Viene la CIDH, por fin, por la avenida que hizo la vieja dictadura. El Gobierno no quería que se estudiara el documentado desmadre que niega y que él mismo echó a andar en el peor pico de la pandemia, pero, ya que una democracia tiene que serlo, parecerlo y probarlo, se vio obligado a pedirle a la CIDH –la Comisión Interamericana de Derechos Humanos– esta visita que ha sido recibida como un ejército de paz por cientos de manifestantes con la angustia al cuello en la avenida de El Dorado: ‘¿Dónde están las personas desaparecidas?’, se lee en una pancarta blanquísima que no solo denuncia la represión campal del último mes, sino este país en el que en medio siglo, según registros de su propia Fiscalía, se ha desaparecido a 84.330 adultos y a 9.964 niños: y esa es y ha sido su medida.
Viene la CIDH por la 26 de siempre a repasar los abusos estatales de este mes que aún no termina, pero no porque sea una oficina de comunistas que niegan las demás violencias –en Nicaragua y en Venezuela, dicho sea de paso, piensan que es una oficina de fascistas–, sino porque es el Estado el que negocia y firma y promete cumplir las convenciones de derechos humanos. Sabe, la CIDH, que nuestro Centro Nacional de Memoria Histórica –cuando aún lo era– alcanzó a presentar un aplastante informe sobre el inframundo de la desaparición forzada por parte de ejércitos legales e ilegales en 1.010 de los 1.115 municipios del país de 1970 en adelante. Sabe que para dar con la escalofriante cifra de las víctimas hay que multiplicar a los desaparecidos por sus familiares.

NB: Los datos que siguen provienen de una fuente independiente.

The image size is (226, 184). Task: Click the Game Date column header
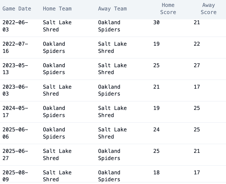pyautogui.click(x=17, y=9)
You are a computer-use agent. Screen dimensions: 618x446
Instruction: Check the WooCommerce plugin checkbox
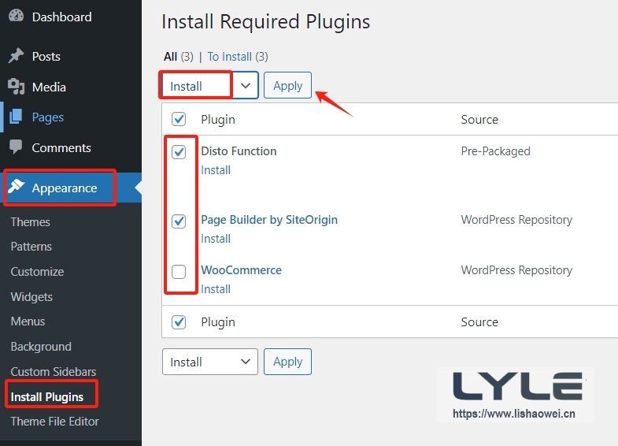(x=179, y=272)
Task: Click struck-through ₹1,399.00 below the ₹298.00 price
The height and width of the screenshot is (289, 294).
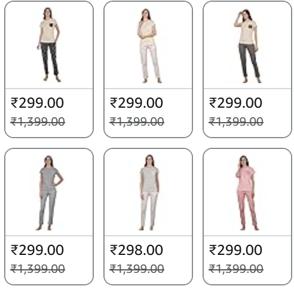Action: tap(137, 269)
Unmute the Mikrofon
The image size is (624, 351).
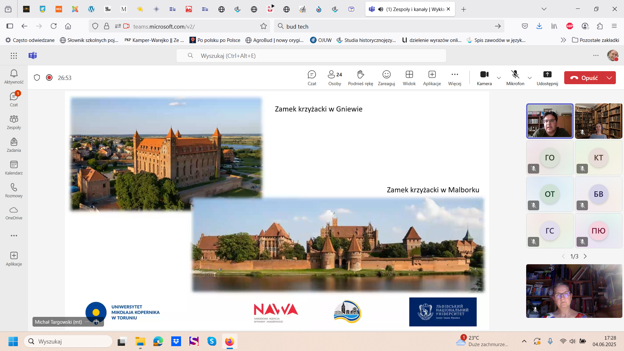(x=515, y=78)
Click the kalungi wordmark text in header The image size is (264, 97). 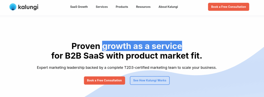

Ojalá sepa la súplica de la madre de La Siempreviva: “¡Julieta no ha muerto!”. Ojalá conozca el susurro de la madre de la masacre de Trujillo: “Yo me ponía a gritar”, “lo veía bregando en medio de esas eras de café”, “quién sabe cómo fue su muerte”, “mi hijo era tan joven”, “en dieciocho años todavía tienen que existir los huesos, ¿cierto?”. Pero mientras remonta una avenida hecha para salir de aquí –de este país en el que los empresarios proponen las salidas que no proponen los gobernantes, los narcos reinan entre la prohibición, los políticos juegan con las curules de las víctimas y las reformas de la justicia y los puestos de la Procuraduría, y los médicos se quieren morir ante el sálvese quien pueda de la peste– es de esperar que la CIDH note que ha llegado a una democracia con más desaparecidos que las dictaduras.

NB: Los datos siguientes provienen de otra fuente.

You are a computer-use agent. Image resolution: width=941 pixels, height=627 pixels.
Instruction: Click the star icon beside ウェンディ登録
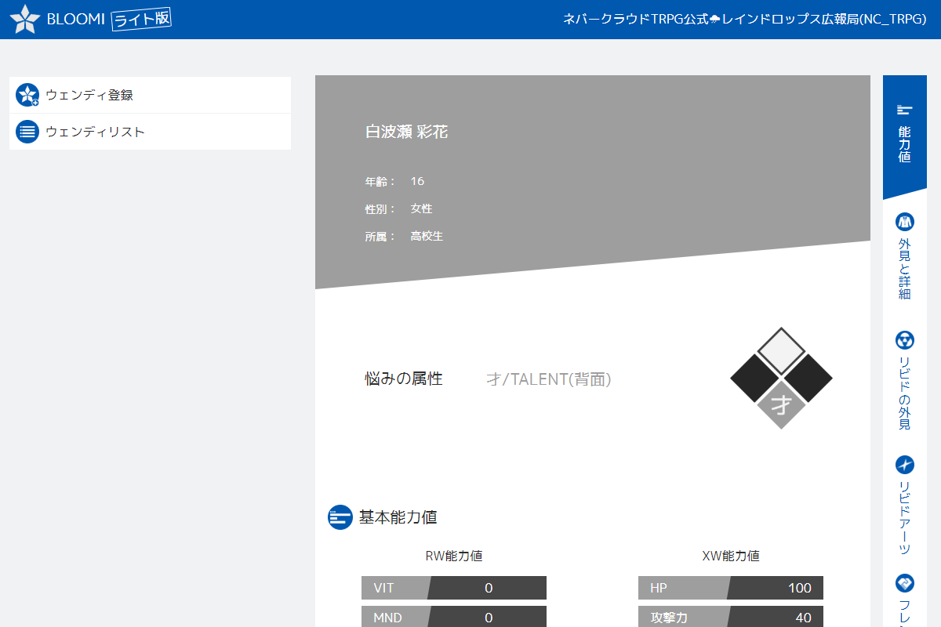(27, 94)
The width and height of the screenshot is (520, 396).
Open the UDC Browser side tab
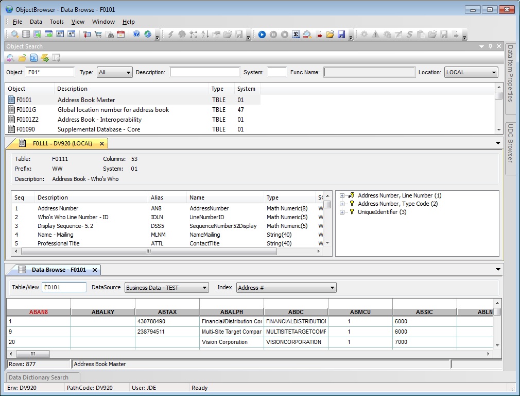(x=510, y=144)
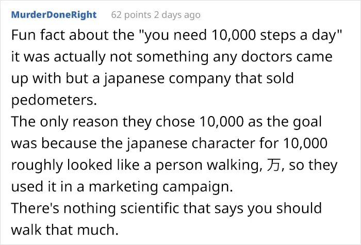This screenshot has width=361, height=245.
Task: Click the word 'chose'
Action: [175, 122]

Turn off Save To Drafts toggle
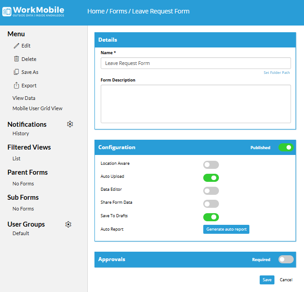click(x=211, y=217)
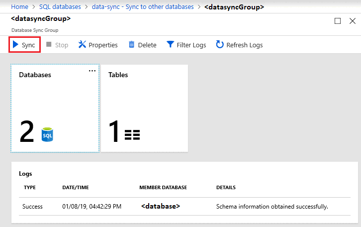Click the Refresh Logs circular arrow icon

point(220,45)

Cuando yo era niño se repetía que era increíble que esta sociedad no estallara. Mi papá decía “esto es de nunca acabar”. Mi mamá agregaba “hasta que la gente no aguante más”. Se evitaba a toda costa ser cómplice del estado de sitio: se insistía en la verdad, se defendían con las uñas las vocaciones, se redoblaba la vida privada, se reemplazaba el Estado por la familia, se desobedecía la violencia. Pero, a pesar de los esfuerzos de ciertos gobiernos liberales que entendieron que había que echar para atrás la tradición perversa de delegarles el conflicto a las Fuerzas Armadas –y se jugaron la vida por pactos de paz–, seguía desapareciéndose a los prójimos y rompiéndose a sus deudos, y era peor que la muerte porque la muerte al menos iba a dar al duelo.

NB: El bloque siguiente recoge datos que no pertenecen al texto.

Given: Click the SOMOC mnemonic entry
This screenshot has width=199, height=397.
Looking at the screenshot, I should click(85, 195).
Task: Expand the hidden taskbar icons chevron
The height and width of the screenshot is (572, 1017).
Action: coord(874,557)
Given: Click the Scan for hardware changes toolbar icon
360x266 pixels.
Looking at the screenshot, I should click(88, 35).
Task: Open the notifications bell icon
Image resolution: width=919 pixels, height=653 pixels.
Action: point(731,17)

Dónde están las personas desaparecidas. Con qué cara puede insistirse hoy, cuando las cifras se acercan a cien mil, y se habla de cientos en estos días de protestas, y se ve trabajar a la Unidad de Búsqueda por este mapa lleno de fosas sin losas, en que no se dice “represión”, ni se dice “sistemático”.
Habrá que izar la ropa de los que no volvieron, colgarla en tendederos en los separadores de El Dorado mientras pasa la CIDH, para que no solo sepamos, sino que entendamos que Colombia ha sido tierra de ausentes que no tuvieron vida ni tuvieron funeral.